__Work instructions__
Can you give the lines as a numbered list, beginning at the line that has "Open the clinic building sidebar icon" and stopping after the line that has "pyautogui.click(x=39, y=444)", with any blank lines left out?
═══ Information supplied
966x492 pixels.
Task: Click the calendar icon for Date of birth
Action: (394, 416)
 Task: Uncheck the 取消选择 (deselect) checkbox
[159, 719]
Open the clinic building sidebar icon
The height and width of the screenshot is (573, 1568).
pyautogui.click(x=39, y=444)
══════
═══ Information supplied
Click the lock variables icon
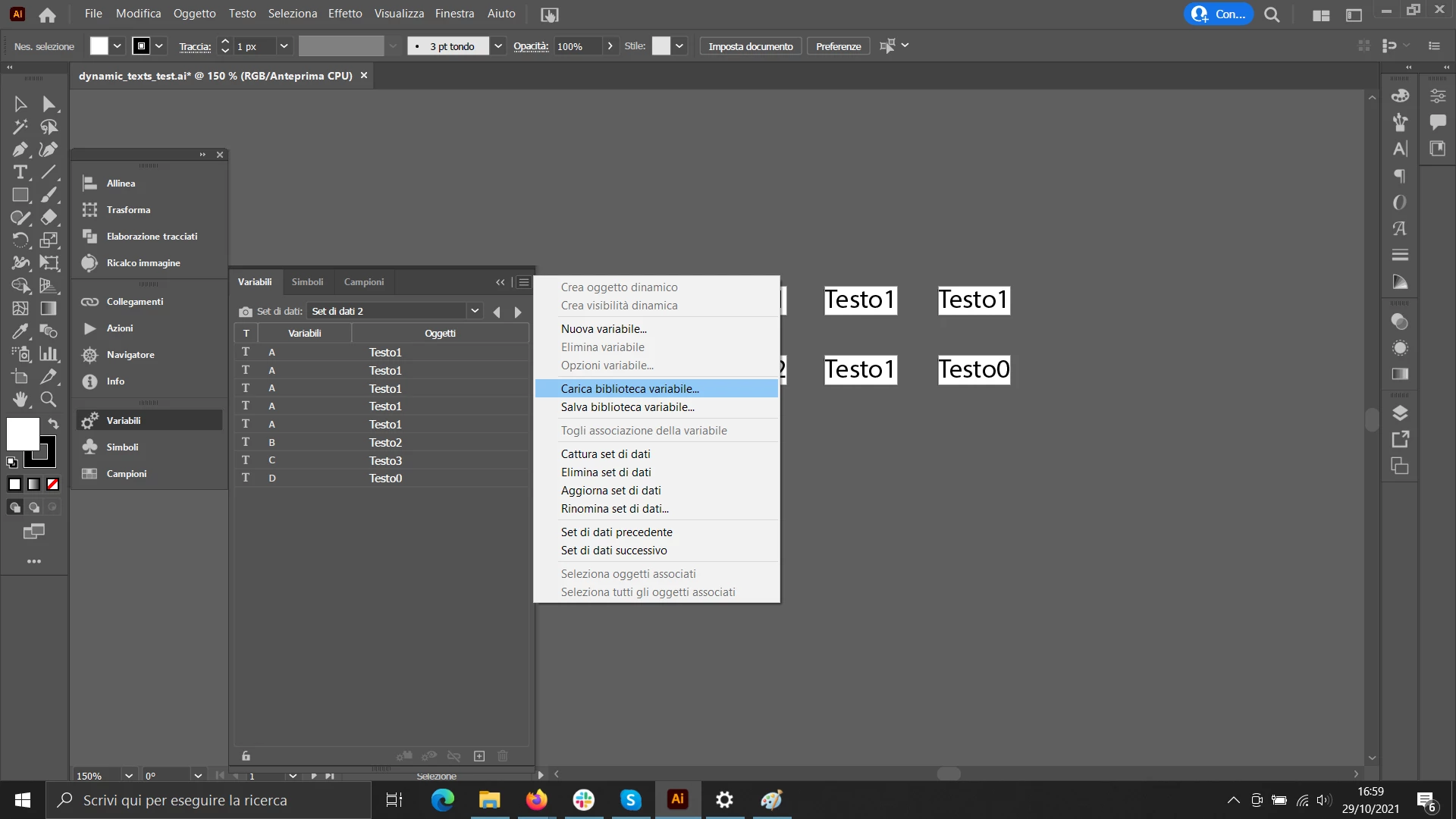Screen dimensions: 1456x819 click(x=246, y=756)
══════
═══ Information supplied
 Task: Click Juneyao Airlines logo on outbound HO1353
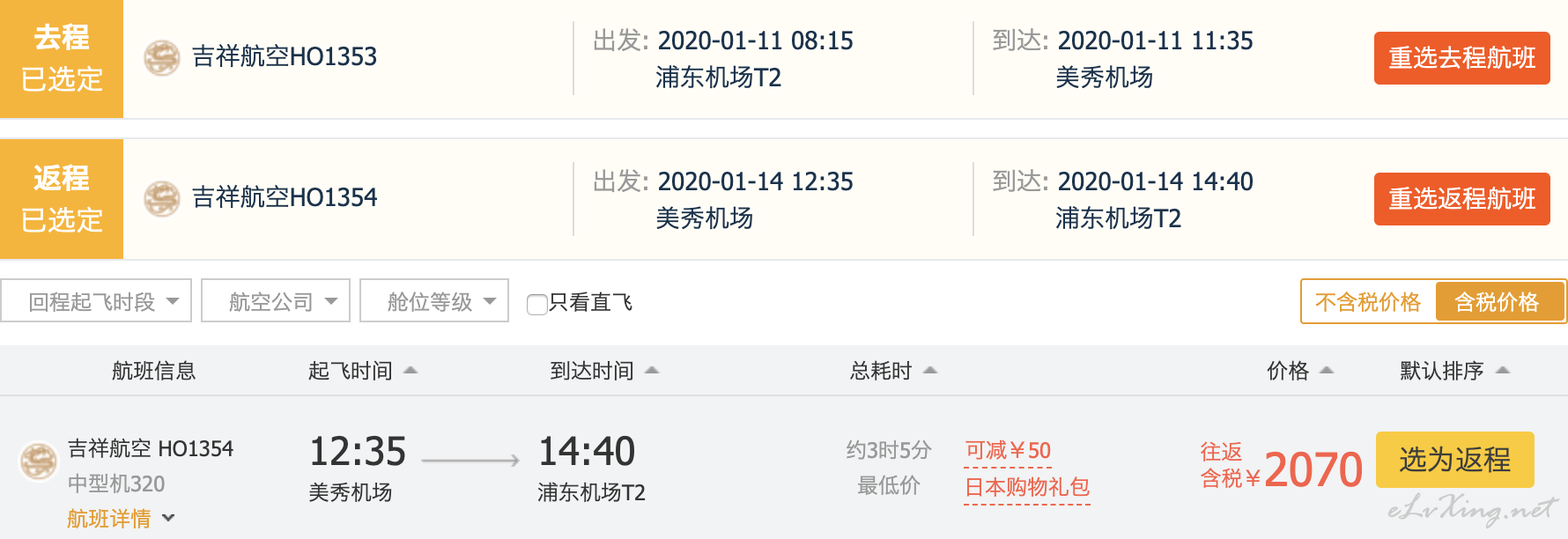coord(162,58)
══════
__The completed task__
1. Open the clinic building sidebar icon
2. The height and width of the screenshot is (573, 1568).
3. pyautogui.click(x=39, y=444)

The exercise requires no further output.